WHAT YOU NEED TO DO: Nothing but an exact copy of the records below counts as the answer.

EXERCISE MATERIAL:
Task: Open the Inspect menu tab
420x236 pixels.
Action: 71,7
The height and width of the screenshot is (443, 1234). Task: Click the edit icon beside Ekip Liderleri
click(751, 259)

PROBLEM SOLUTION:
Task: Open the Inspect menu tab
420x236 pixels.
Action: 71,7
The height and width of the screenshot is (443, 1234). Task: Click the edit icon beside Ekip Liderleri
click(751, 259)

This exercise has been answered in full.